Dioicous and infrequently fruiting. Perichaetia 1-3 per shoot, often appearing axillary due to innovation, with leaves narrowly lanceolate or deltoid. Perigonia terminal or on short lateral branches. Setae cygneous just below capsule; capsules pendent, narrowly pyriform, constricted below mouth when dry, with a neck c. ⅓ the total length and only weakly wrinkled; operculum lowly conic, mostly apiculate (non-apiculate in B. radiculosum). Exostome teeth red-brown below, pale and coarsely baculate above; endostome with fenestrate segments and well-developed, appendiculate cilia. Spores < 20 µm diam.

The late J.T. Linzey took a special interest in the "B. erythrocarpum complex" in N.Z. His results were never published but his still useful manuscript is preserved at AK and is referred to here.

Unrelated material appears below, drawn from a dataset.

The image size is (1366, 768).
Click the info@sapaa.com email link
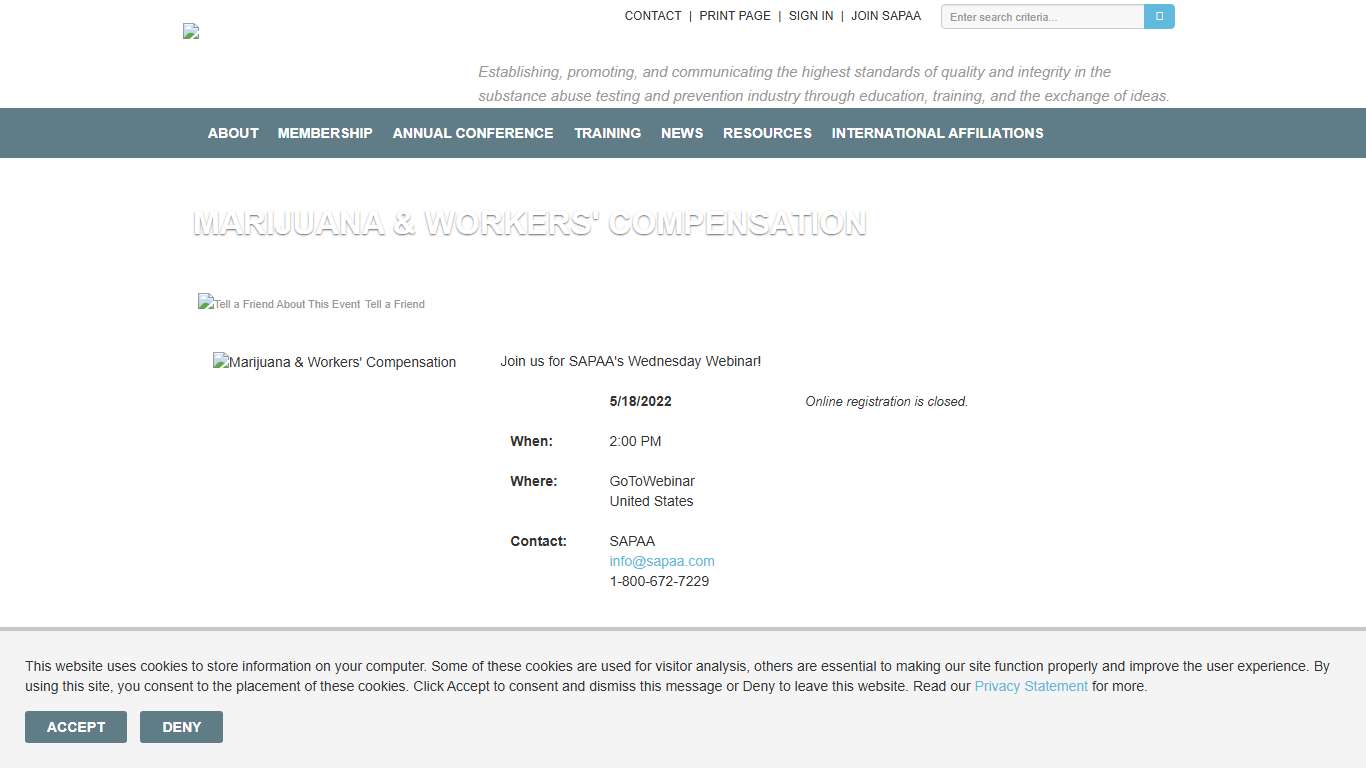click(x=662, y=561)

Confusion occurs between the members of the "B. erythrocarpum complex" and B. clavatum, particularly with sterile material. The toothed leaf apices and the weaker leaf borders in the complex provide some distinction, as do the short-oblong basal leaf cells. When fertile, the pendent and symmetric capsules in species of the complex contrast with the usually inclined and curved capsules of B. clavatum. The distinctions are discussed further under B. clavatum.

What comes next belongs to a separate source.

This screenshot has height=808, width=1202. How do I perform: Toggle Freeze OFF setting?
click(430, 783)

Linzey (unpublished) recognised, but never formally described, what he considered a distinctive species in this "species complex", which he termed "Bryum ACC" (after the British bryologist Alan C. Crundwell). These plants have red-brown tubers 60-105 µm diam., ± irregular in outline and with individual cells moderately protruding. The bulk of material so-named by Linzey is considered here not to be a member of the complex but to be aberrant B. clavatum (q.v.); it is discussed further under that species.

Numerous collections, mostly sterile and apparently belonging to this complex, cannot be named with confidence. Among the most distinctive are two North Auckland L.D. (CHR 106581 & 106609) and two Nelson L.D. (CHR 406023 & 405538) collections made from marl soil. These four specimens have lanceolate, distinctly bordered, and entire leaves with long-excurrent costae (to ⅓ the total leaf length), and abundant, irregular, brown tubers 90-180 µm diameter with cells moderately to strongly protruding. Further study may show this material to be worthy of description. Other aberrant and indeterminable material has been seen from Mt Ruapehu, Wellington L.D. (J.E. Beever 31-01, CHR 405923); Nile River, Nelson L.D. (A.J. Fife 6015, CHR 405539); and Raramai Tunnel, Marlborough L.D. (J. Lewinsky 1087, CHR 348510).

Ochi's (1992, p. 235) concept of the subsect. Apalodictyon roughly corresponds to the "B. erythrocarpum complex" as treated here.